Task directions >> What is needed is an exact copy of all the records, written out in full.

Exercise input >>

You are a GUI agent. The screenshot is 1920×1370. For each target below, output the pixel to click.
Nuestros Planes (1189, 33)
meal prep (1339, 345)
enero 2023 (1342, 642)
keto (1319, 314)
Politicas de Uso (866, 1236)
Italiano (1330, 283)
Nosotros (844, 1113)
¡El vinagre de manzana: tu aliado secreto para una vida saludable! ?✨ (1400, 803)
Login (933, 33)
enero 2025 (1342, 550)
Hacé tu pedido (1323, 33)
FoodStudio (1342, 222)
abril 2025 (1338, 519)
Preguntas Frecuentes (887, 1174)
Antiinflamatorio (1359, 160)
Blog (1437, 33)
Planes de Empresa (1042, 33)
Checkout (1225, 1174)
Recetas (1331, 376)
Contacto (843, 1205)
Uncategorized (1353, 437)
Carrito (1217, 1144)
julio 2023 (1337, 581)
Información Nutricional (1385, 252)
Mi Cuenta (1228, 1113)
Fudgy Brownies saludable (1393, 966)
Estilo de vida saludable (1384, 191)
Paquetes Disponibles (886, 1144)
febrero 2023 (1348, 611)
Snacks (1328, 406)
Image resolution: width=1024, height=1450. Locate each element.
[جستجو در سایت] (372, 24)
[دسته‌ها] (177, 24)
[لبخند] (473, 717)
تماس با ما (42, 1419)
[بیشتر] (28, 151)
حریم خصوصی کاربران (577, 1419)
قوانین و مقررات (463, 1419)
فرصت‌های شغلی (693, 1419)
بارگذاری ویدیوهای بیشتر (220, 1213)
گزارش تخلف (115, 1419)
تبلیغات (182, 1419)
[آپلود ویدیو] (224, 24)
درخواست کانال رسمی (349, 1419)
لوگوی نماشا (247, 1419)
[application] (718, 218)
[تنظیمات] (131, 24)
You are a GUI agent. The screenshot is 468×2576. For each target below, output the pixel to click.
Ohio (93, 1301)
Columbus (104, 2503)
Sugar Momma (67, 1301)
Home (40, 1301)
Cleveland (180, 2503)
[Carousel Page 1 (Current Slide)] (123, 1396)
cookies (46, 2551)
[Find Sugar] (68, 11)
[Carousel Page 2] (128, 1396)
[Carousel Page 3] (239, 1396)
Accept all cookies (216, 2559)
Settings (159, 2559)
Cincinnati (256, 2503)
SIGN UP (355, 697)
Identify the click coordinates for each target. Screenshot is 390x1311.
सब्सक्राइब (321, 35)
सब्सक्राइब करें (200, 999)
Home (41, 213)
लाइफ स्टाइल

Task solution >>
You are a GUI agent. The screenshot is 1920×1370. For each target below, output the pixel to click.
Nuestros Planes (1189, 33)
meal prep (1339, 345)
enero 2023 (1342, 642)
keto (1319, 314)
Politicas de Uso (866, 1236)
Italiano (1330, 283)
Nosotros (844, 1113)
¡El vinagre de manzana: tu aliado secreto para una vida saludable! ?✨ (1400, 803)
Login (933, 33)
enero 2025 (1342, 550)
Hacé tu pedido (1323, 33)
FoodStudio (1342, 222)
abril 2025 (1338, 519)
Preguntas Frecuentes (887, 1174)
Antiinflamatorio (1359, 160)
Blog (1437, 33)
Planes de Empresa (1042, 33)
Checkout (1225, 1174)
Recetas (1331, 376)
Contacto (843, 1205)
Uncategorized (1353, 437)
Carrito (1217, 1144)
julio 2023 (1337, 581)
Información Nutricional (1385, 252)
Mi Cuenta (1228, 1113)
Fudgy Brownies saludable (1393, 966)
Estilo de vida saludable (1384, 191)
Paquetes Disponibles (886, 1144)
febrero 2023 (1348, 611)
Snacks (1328, 406)
Image resolution: width=1024, height=1450. Locate each element.
[جستجو در سایت] (372, 24)
[دسته‌ها] (177, 24)
[لبخند] (473, 717)
تماس با ما (42, 1419)
[بیشتر] (28, 151)
حریم خصوصی کاربران (577, 1419)
قوانین و مقررات (463, 1419)
فرصت‌های شغلی (693, 1419)
بارگذاری ویدیوهای بیشتر (220, 1213)
گزارش تخلف (115, 1419)
تبلیغات (182, 1419)
[آپلود ویدیو] (224, 24)
درخواست کانال رسمی (349, 1419)
لوگوی نماشا (247, 1419)
[application] (718, 218)
[تنظیمات] (131, 24)
You are a GUI agent. The screenshot is 468×2576. For each target below, output the pixel to click.
Ohio (93, 1301)
Columbus (104, 2503)
Sugar Momma (67, 1301)
Home (40, 1301)
Cleveland (180, 2503)
[Carousel Page 1 (Current Slide)] (123, 1396)
cookies (46, 2551)
[Find Sugar] (68, 11)
[Carousel Page 2] (128, 1396)
[Carousel Page 3] (239, 1396)
Accept all cookies (216, 2559)
Settings (159, 2559)
Cincinnati (256, 2503)
SIGN UP (355, 697)
Identify the click coordinates for each target. Screenshot is 390x1311.
सब्सक्राइब (321, 35)
सब्सक्राइब करें (200, 999)
Home (41, 213)
लाइफ स्टाइल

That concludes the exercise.